Padahal, harga palawija di pasar maupun warung-warung kecil disebut mahal.
"Misalnya, sawi Rp 15.000, enggak tahu bandar jual berapa dan enggak tahu sampai pasar jadinya harga berapa," kata Sartono saat ditemui Kompas.com, Jumat (3/3/2023).
"Kalau di pasar tinggi harganya, ya tetap saja, petani dapatnya berapa? Soalnya dari tangan ke tangan," imbuh dia.
Sartono menuturkan, petani tidak pernah memberikan harga mahal kepada tengkulak.
"Makanya kalau di warung mahal-mahal, ya tetap saja, di petani enggak ada yang mahal," tutur dia.

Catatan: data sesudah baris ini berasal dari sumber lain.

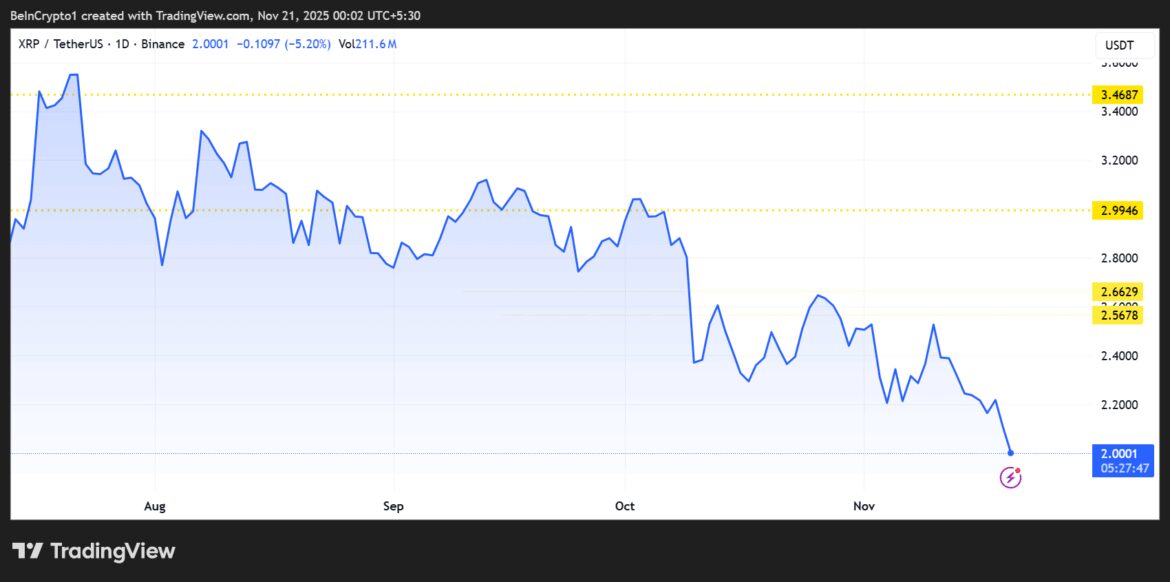Click the TradingView logo at bottom left
The height and width of the screenshot is (582, 1170).
94,551
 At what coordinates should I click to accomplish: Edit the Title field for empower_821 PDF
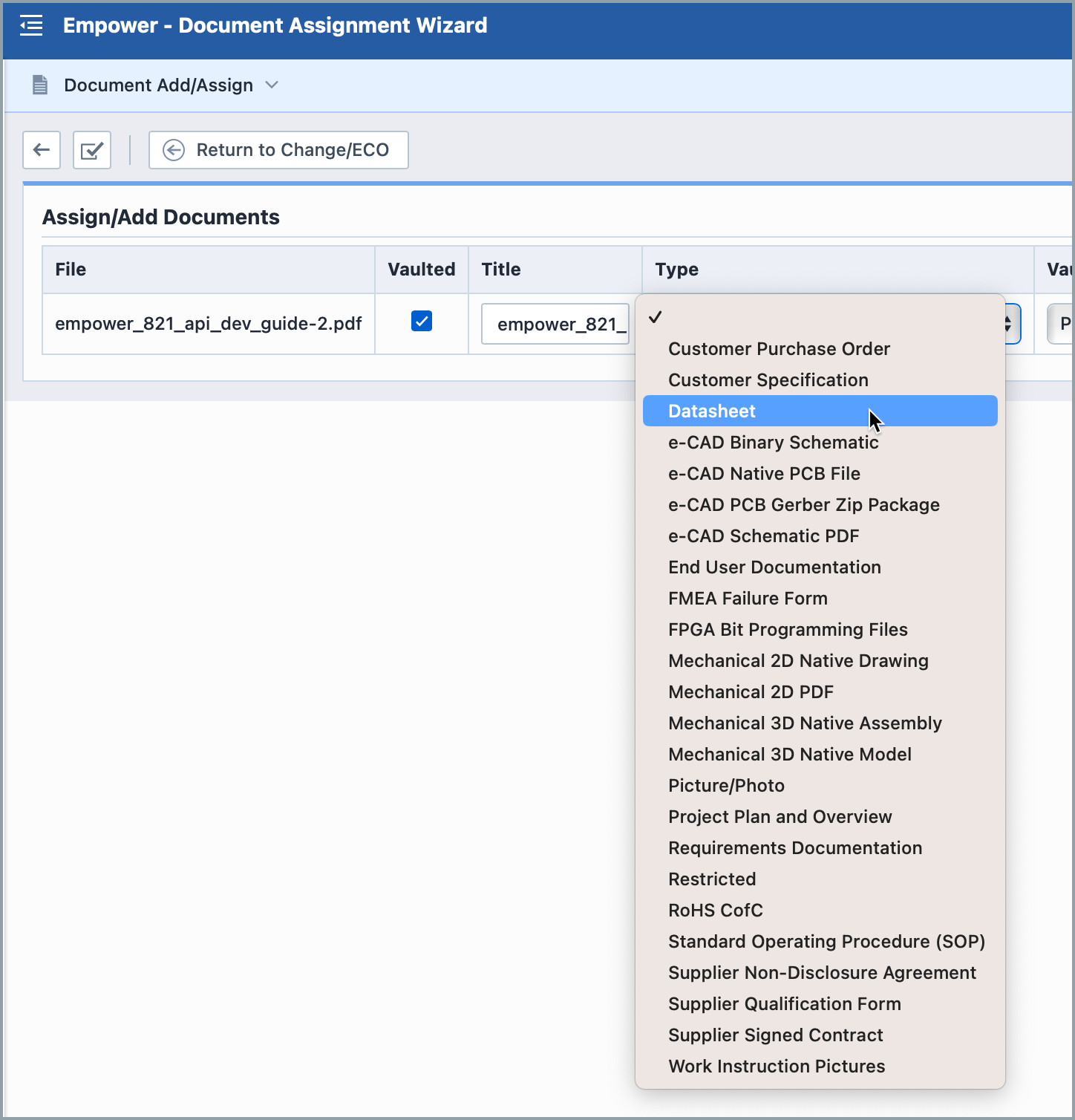coord(555,323)
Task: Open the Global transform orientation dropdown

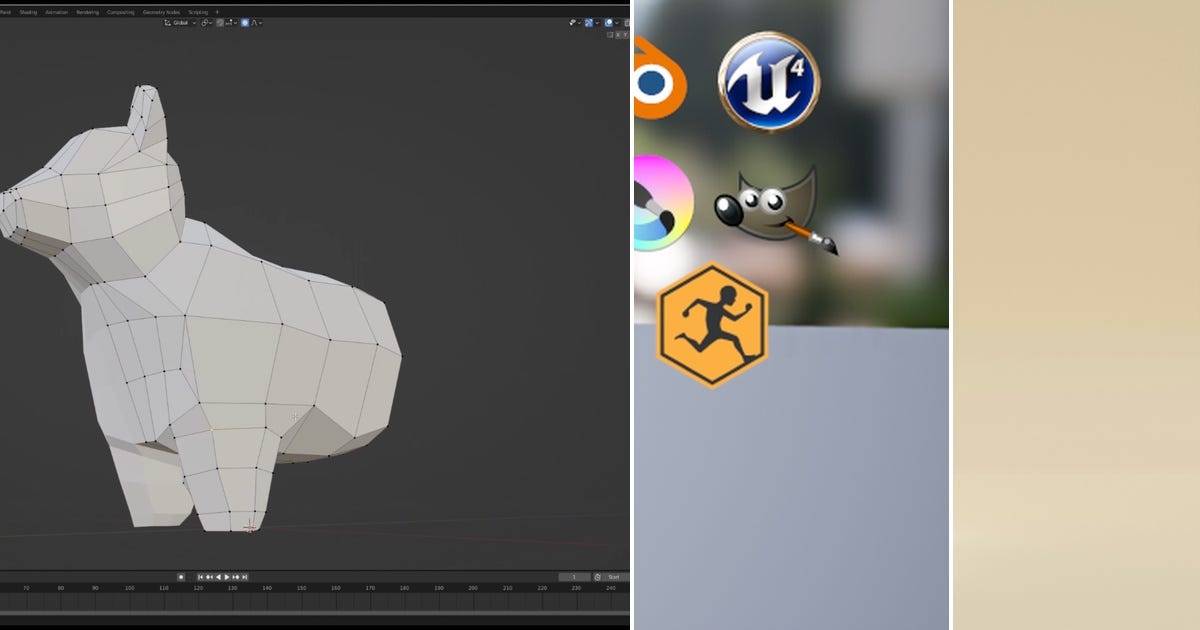Action: (181, 22)
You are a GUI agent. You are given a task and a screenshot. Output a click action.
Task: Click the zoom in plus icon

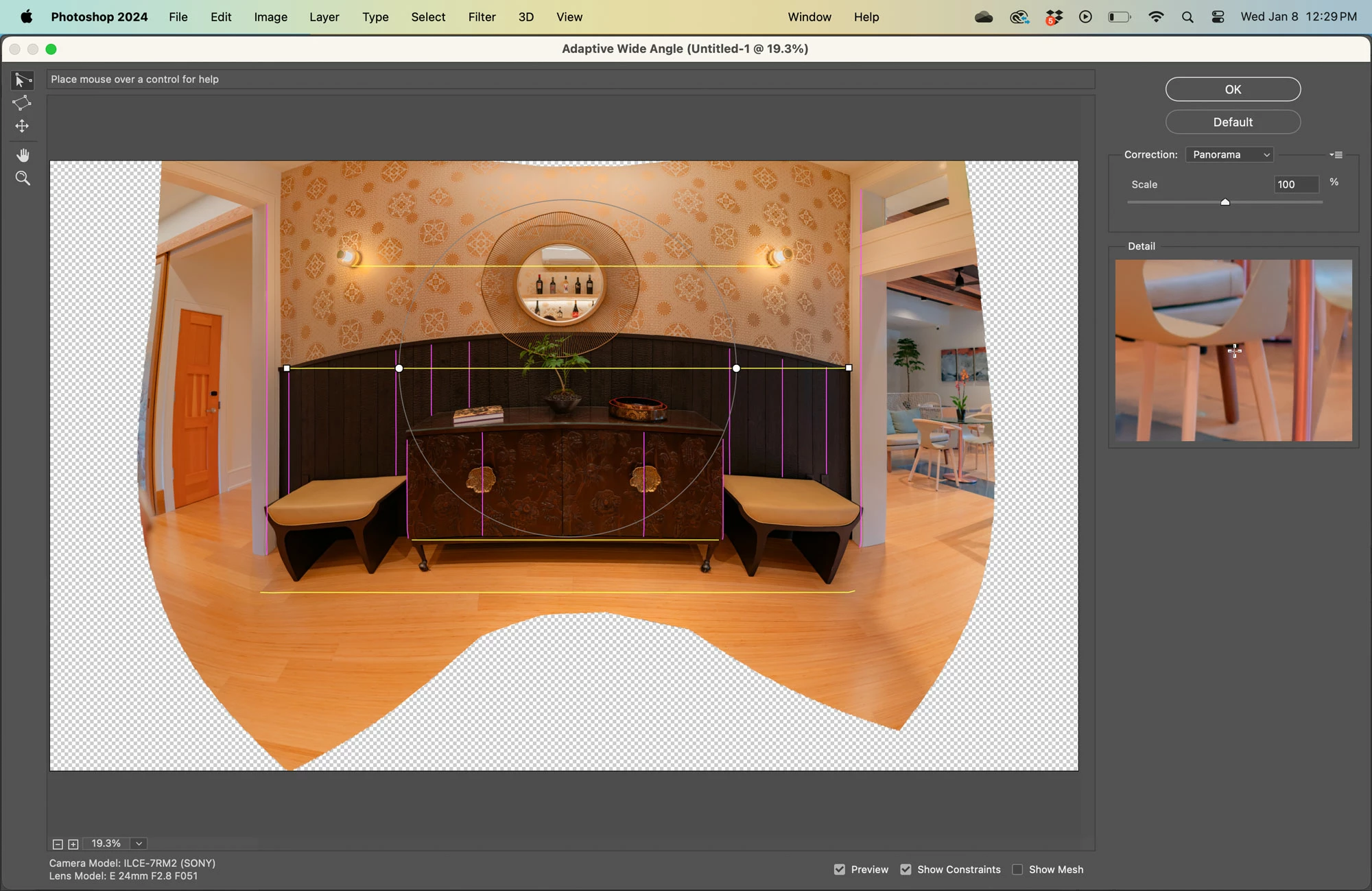tap(73, 844)

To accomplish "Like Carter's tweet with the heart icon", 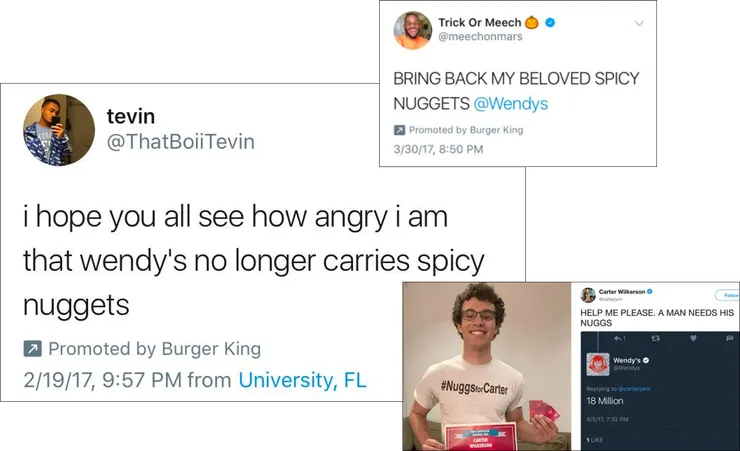I will (693, 338).
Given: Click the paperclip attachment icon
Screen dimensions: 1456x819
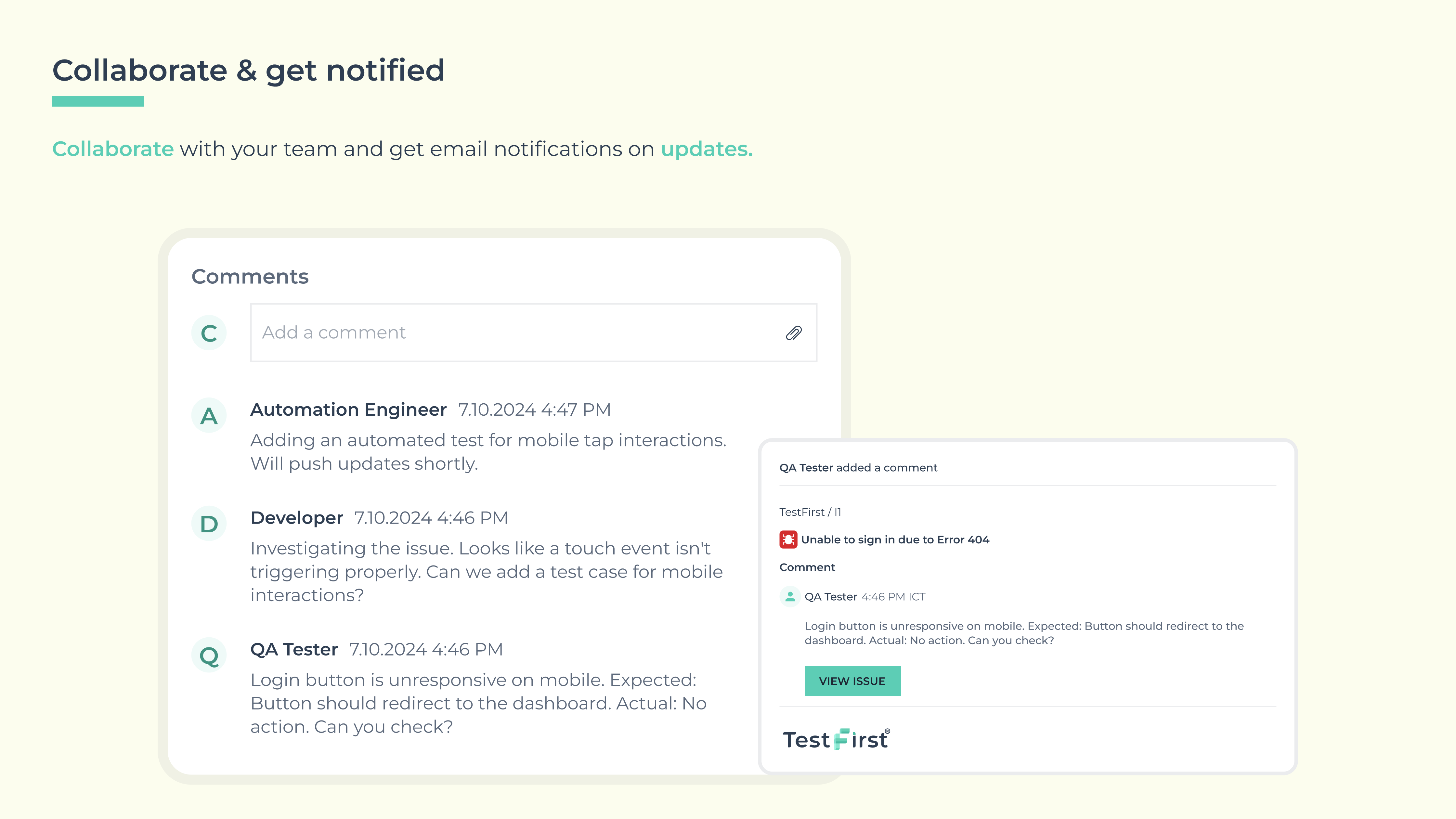Looking at the screenshot, I should point(794,333).
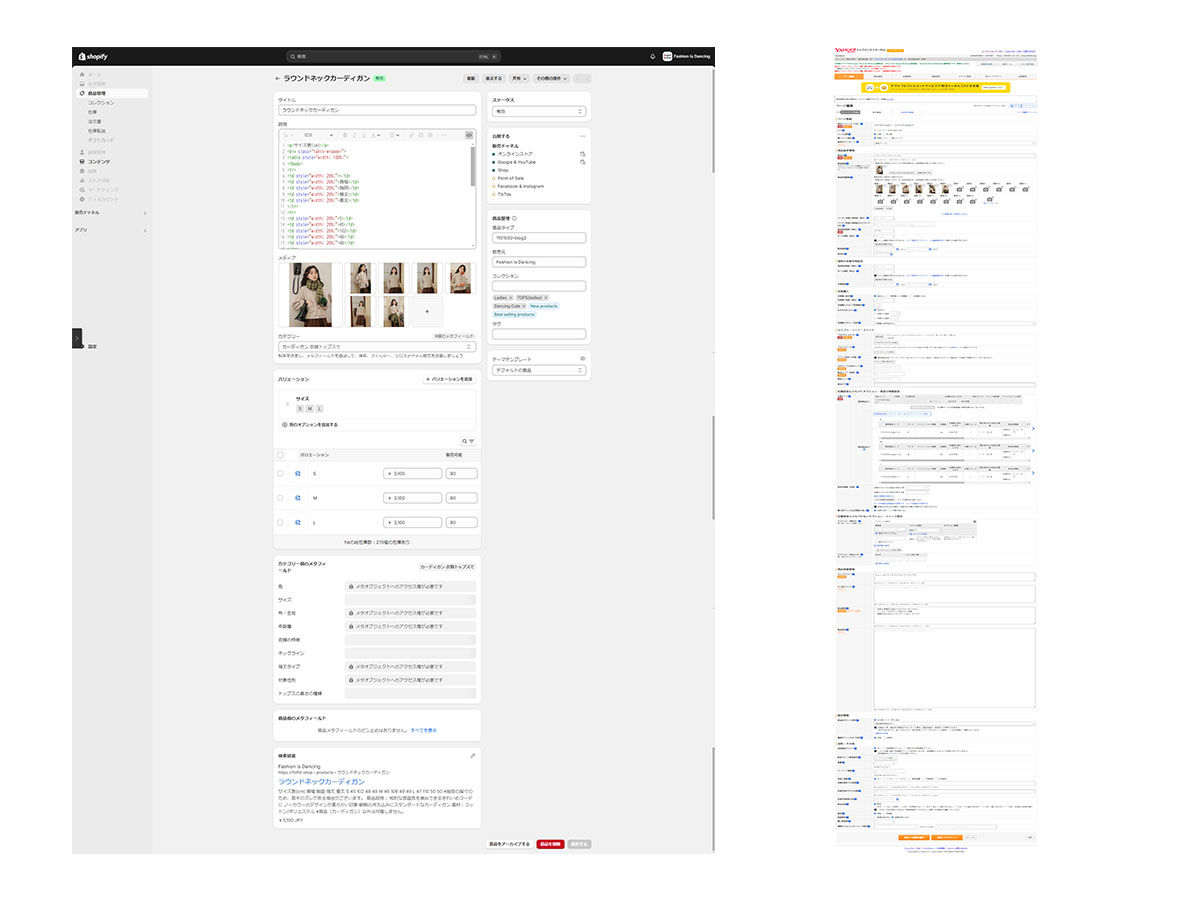The height and width of the screenshot is (900, 1200).
Task: Click the search icon above the variations table
Action: tap(464, 441)
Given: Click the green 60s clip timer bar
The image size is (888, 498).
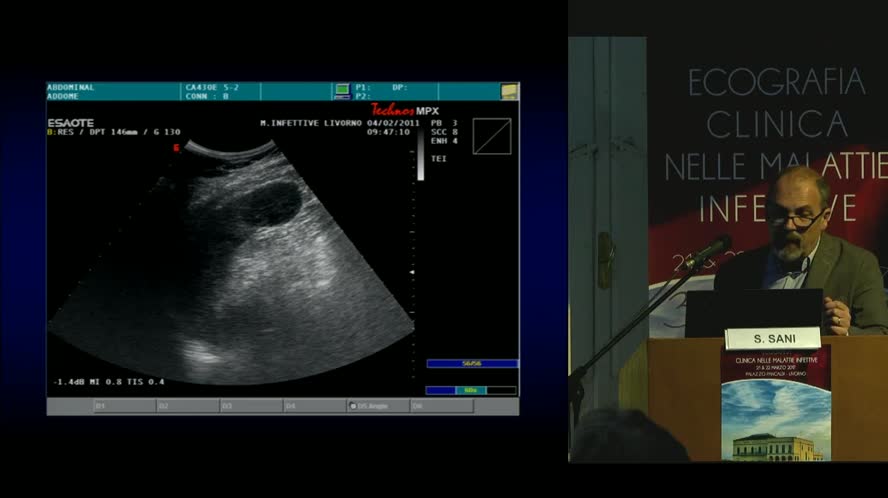Looking at the screenshot, I should pyautogui.click(x=471, y=390).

Di sisi lain, ia juga mengeluhkan kondisi bercocok tanam di Ibu Kota karena dilanda curah hujan tinggi beberapa hari terakhir.
Akibat hujan deras, tidak sedikit tanaman palawija yang ditanamnya diserang hama seperti burung, kecoa, tikus, dan ulat.
"Kalau musim hujan, hama sudah pasti datang," kata Sartono.
Meski tanaman sudah diperhatikan secara teliti, ada saja beberapa tanaman yang gagal dipanen karena diserang hama.
Tentunya hal tersebut memengaruhi pendapatan para petani, termasuk Sartono.
"Ya sekitar Rp 1,5 juta bersihnya. Ya kadang separuhnya (pendapatan di musim hujan). Ya kalau tenaga sudah enggak pikirinlah, yang penting bisa buat beli bibit lagi," ujar Sartono.